> _WORK TO COMPLETE_
Beginning with the line that holds "under the headline", copy each line through the end of the material below, exactly and with no pictures.

> _WORKING DATA_
------------------------------------------------
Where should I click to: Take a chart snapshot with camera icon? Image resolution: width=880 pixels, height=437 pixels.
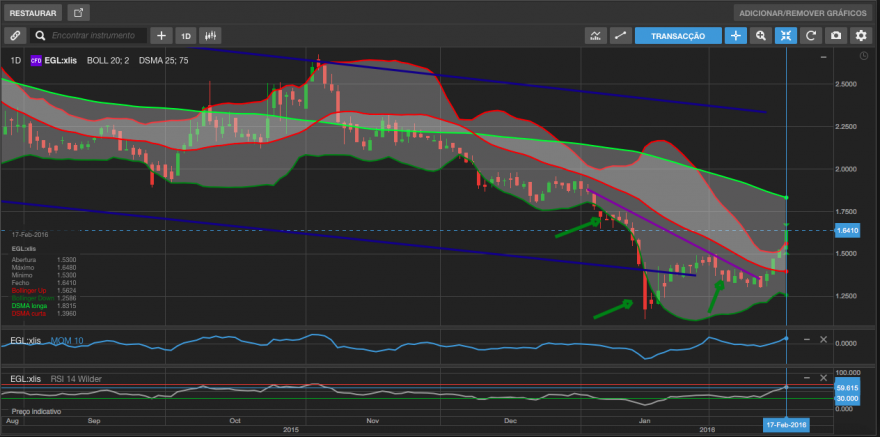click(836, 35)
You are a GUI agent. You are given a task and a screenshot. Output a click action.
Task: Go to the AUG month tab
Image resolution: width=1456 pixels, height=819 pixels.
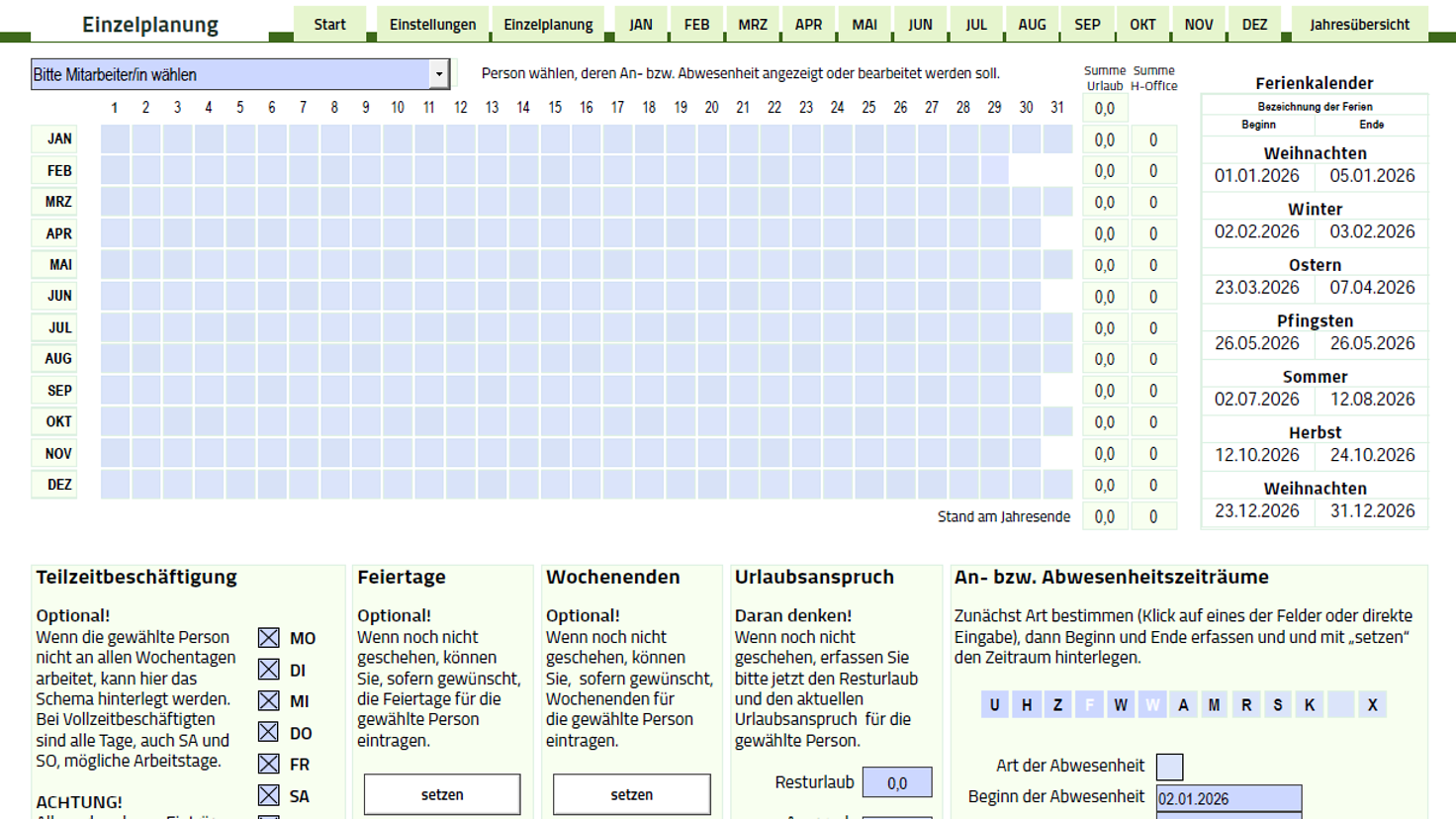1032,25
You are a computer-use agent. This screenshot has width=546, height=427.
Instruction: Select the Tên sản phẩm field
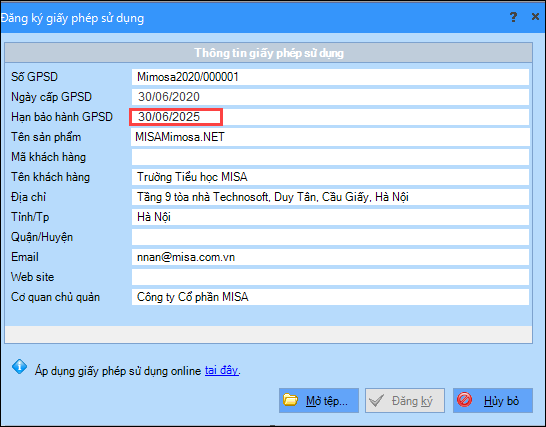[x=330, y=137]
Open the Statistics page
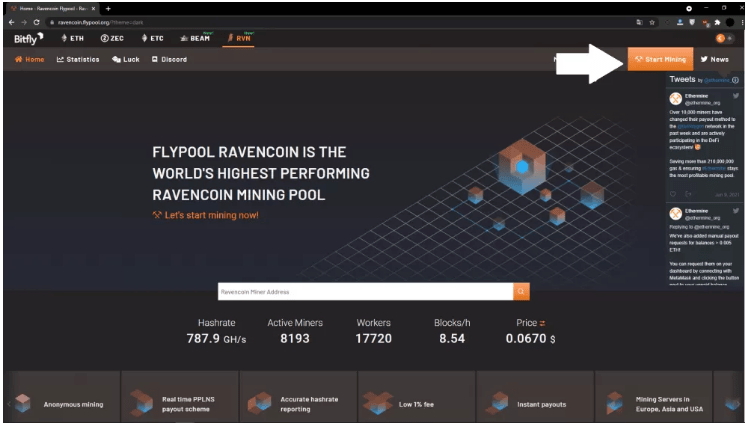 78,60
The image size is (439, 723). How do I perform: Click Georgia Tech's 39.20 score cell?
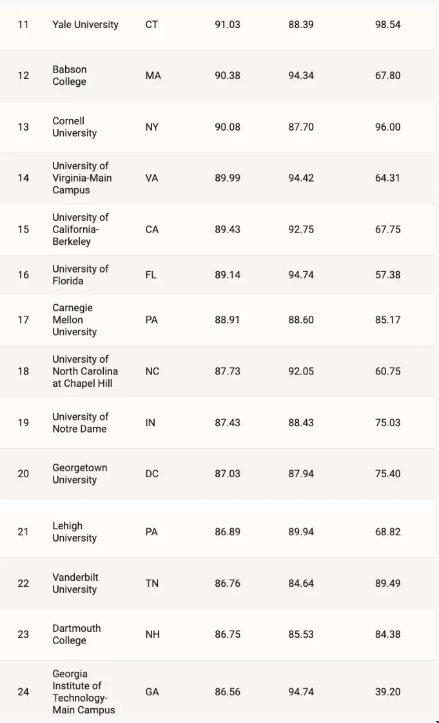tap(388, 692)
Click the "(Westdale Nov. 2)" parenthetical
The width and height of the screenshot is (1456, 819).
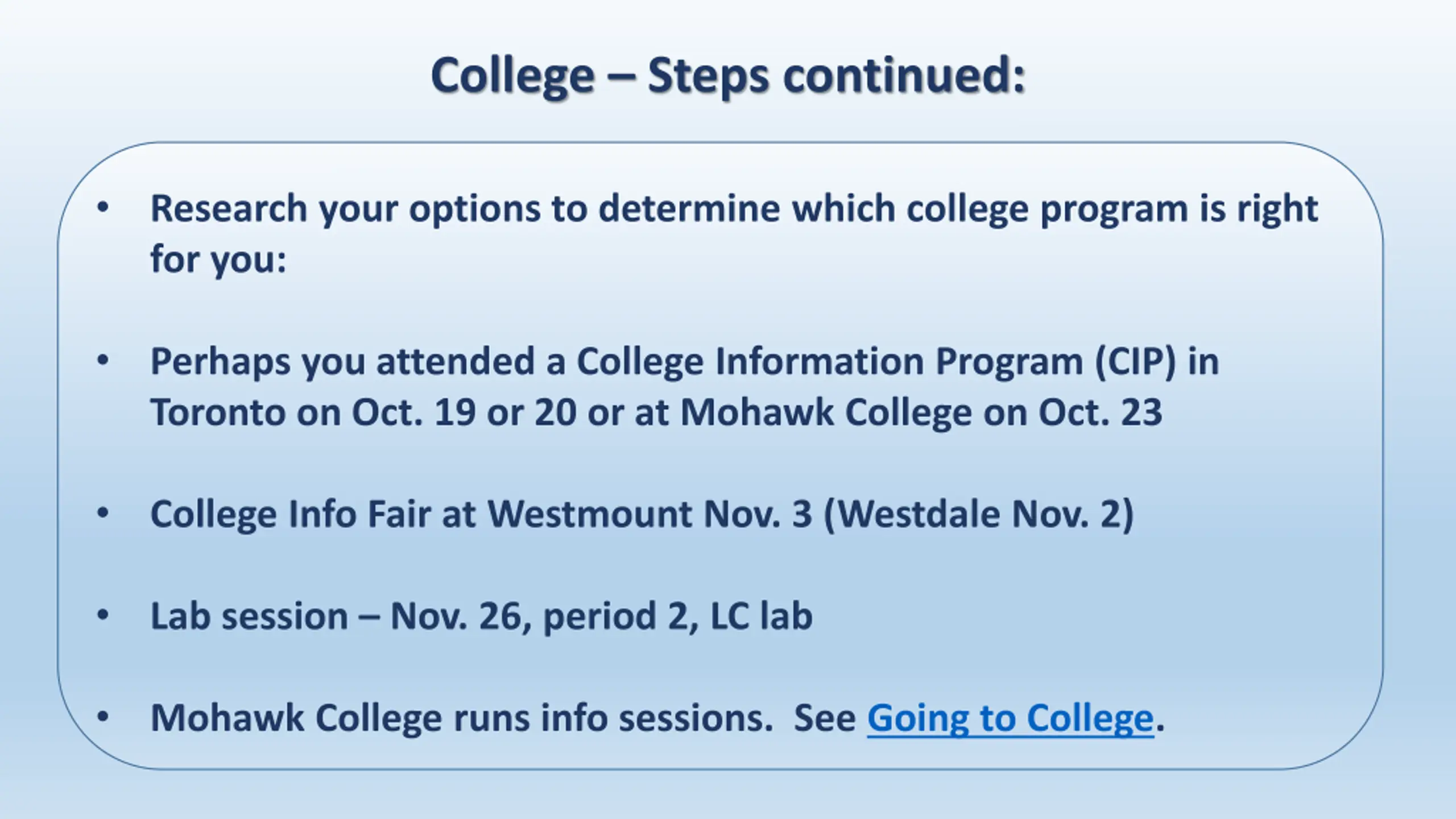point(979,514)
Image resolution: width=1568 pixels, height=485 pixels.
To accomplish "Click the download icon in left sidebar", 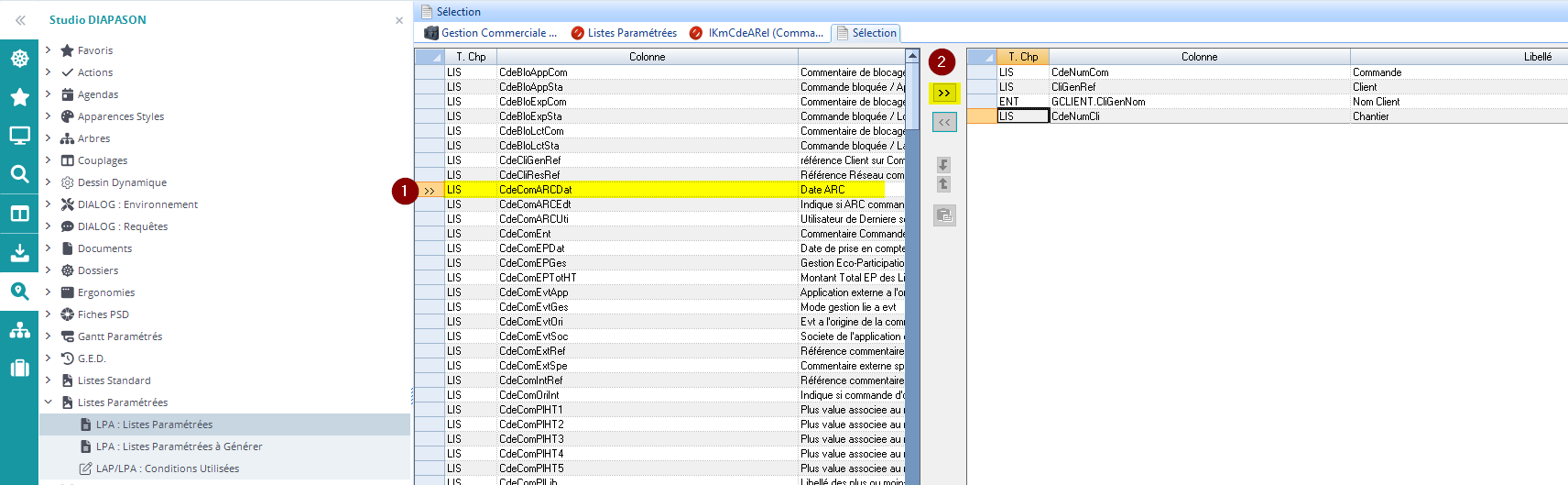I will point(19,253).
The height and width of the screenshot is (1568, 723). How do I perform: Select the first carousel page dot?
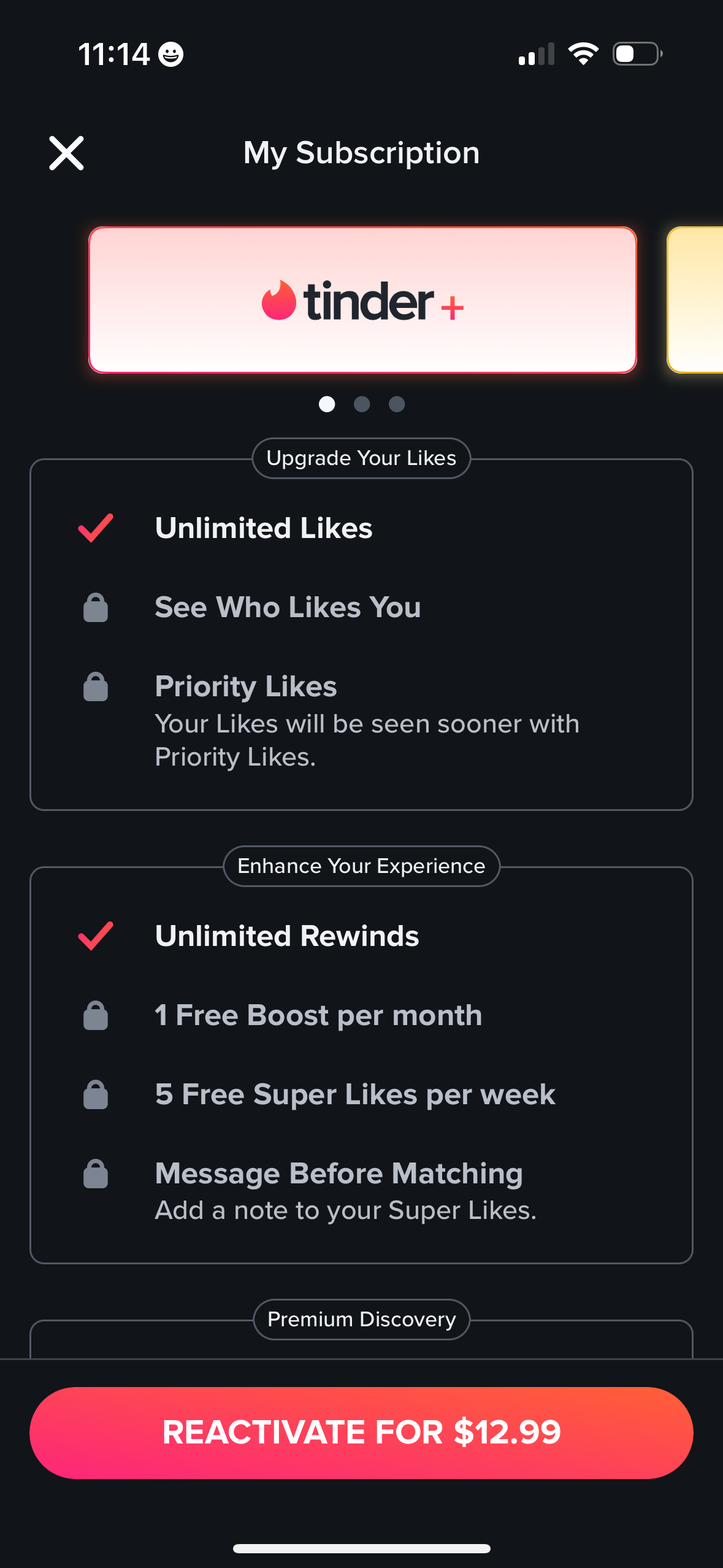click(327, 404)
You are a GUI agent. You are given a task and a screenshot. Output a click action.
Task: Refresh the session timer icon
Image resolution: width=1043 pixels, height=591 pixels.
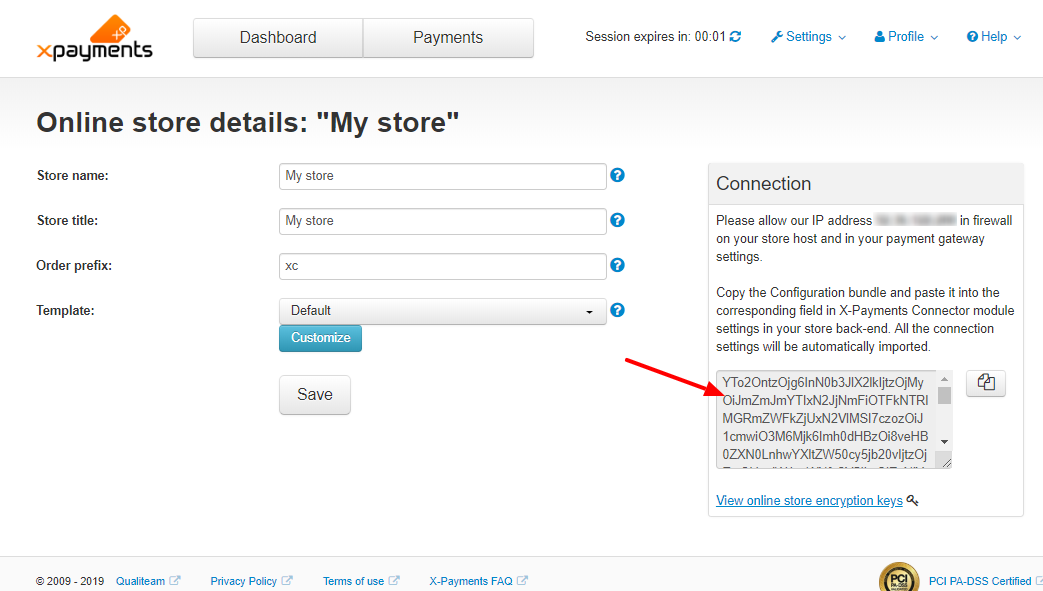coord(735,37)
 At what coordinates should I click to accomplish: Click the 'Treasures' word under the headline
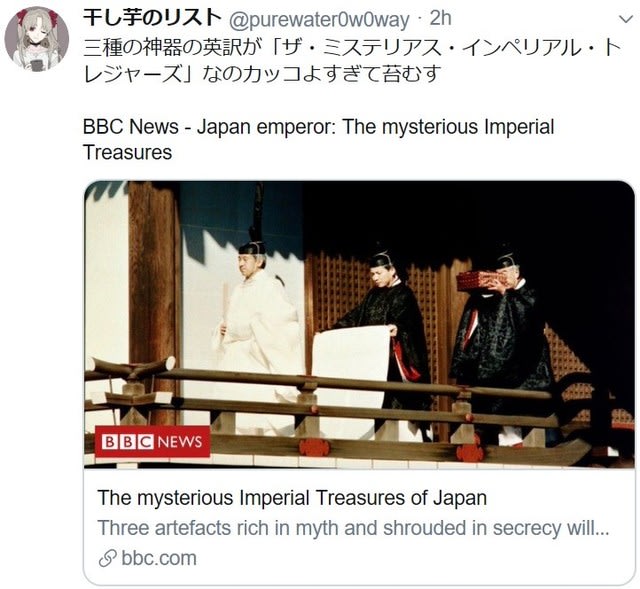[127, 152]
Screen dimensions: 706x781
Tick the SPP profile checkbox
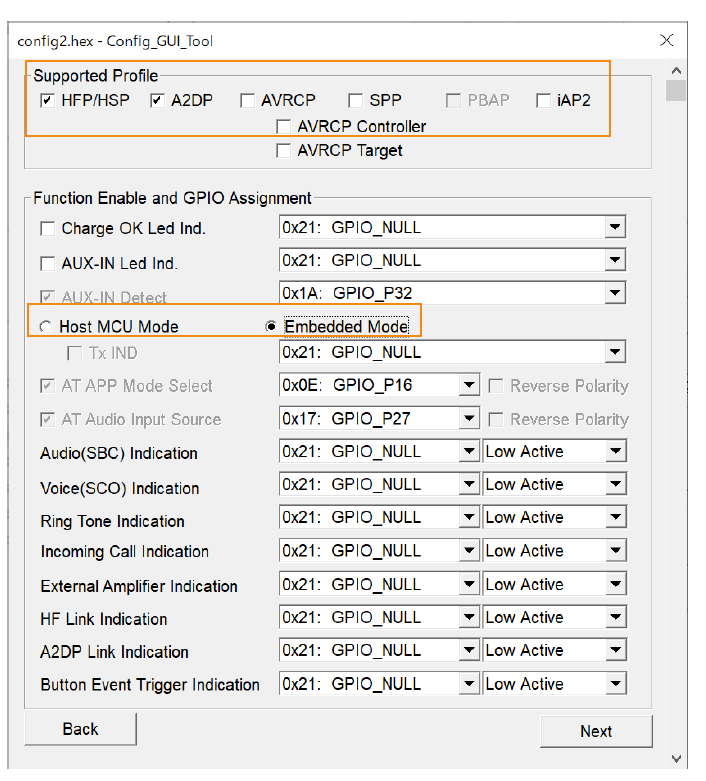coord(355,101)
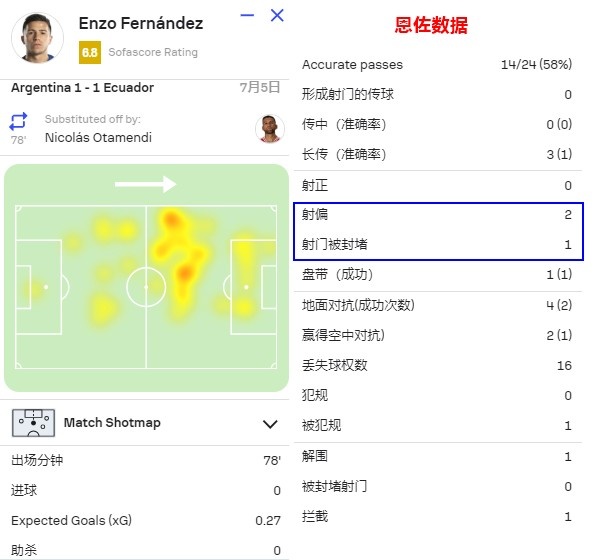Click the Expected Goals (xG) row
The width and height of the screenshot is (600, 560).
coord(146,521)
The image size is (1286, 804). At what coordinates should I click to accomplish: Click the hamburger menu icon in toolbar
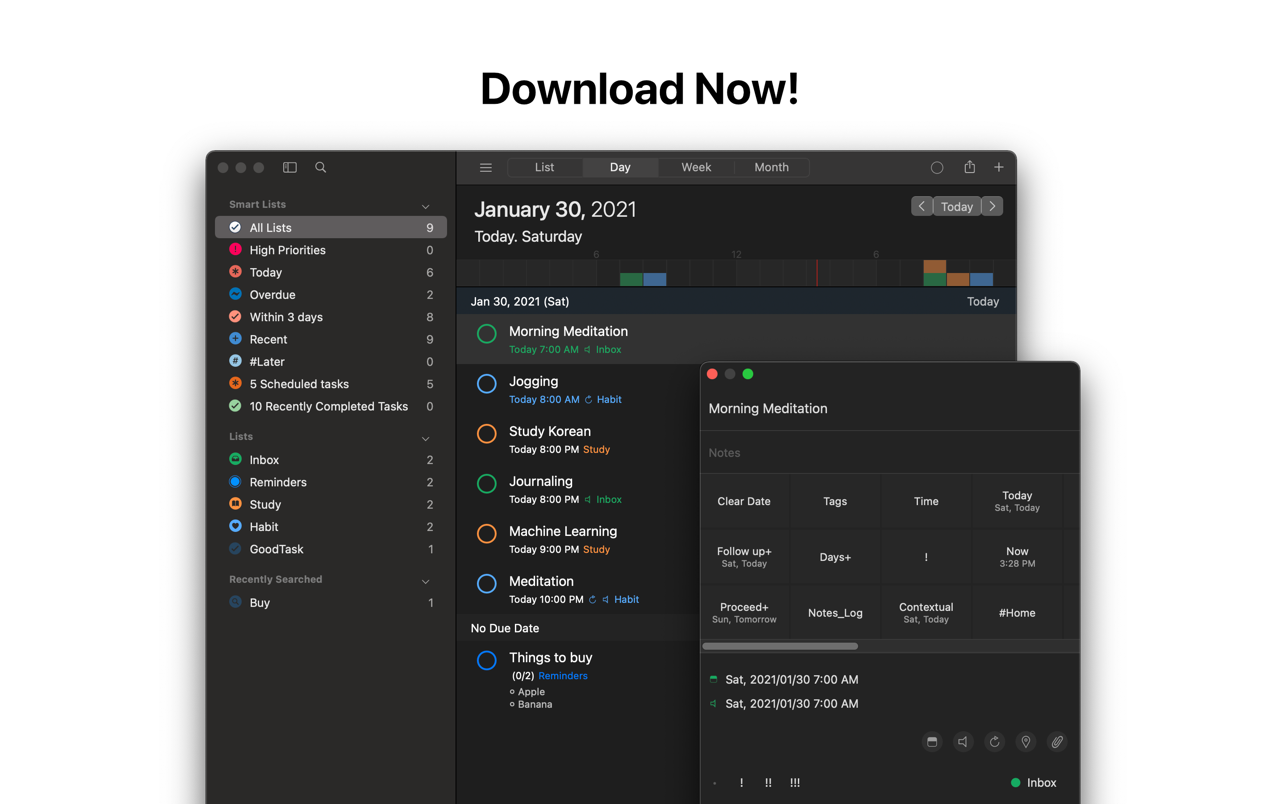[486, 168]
------------------------------------------------
> _RESULT FOR THIS EXERCISE_
 At what coordinates should I click to accomplish: Click the 'Treasures' word under the headline
[127, 152]
Screen dimensions: 706x781
Tick the SPP profile checkbox
coord(355,101)
Click the Expected Goals (xG) row
The width and height of the screenshot is (600, 560).
coord(146,521)
The image size is (1286, 804). At what coordinates should I click to accomplish: Click the hamburger menu icon in toolbar
[486, 168]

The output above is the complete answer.